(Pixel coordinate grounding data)

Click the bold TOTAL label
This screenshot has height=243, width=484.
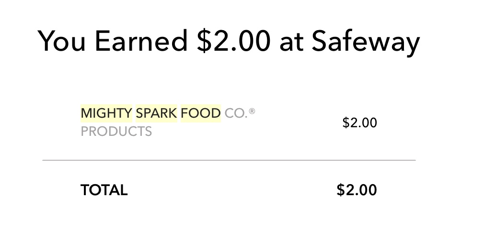pyautogui.click(x=104, y=190)
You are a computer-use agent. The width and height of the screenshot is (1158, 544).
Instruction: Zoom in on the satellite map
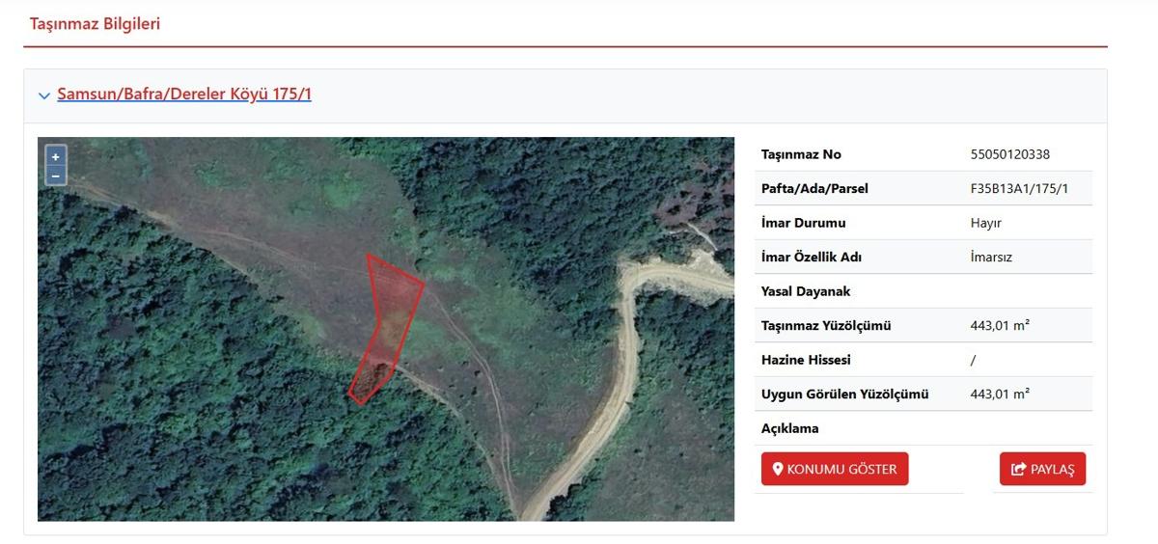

_What the task requires_
Omit the pictures. Repeat the rest of the data exactly.

_Written solution_
Click the bold TOTAL label
This screenshot has height=243, width=484.
pyautogui.click(x=104, y=190)
You are a computer-use agent. The width and height of the screenshot is (1158, 544).
Instruction: Zoom in on the satellite map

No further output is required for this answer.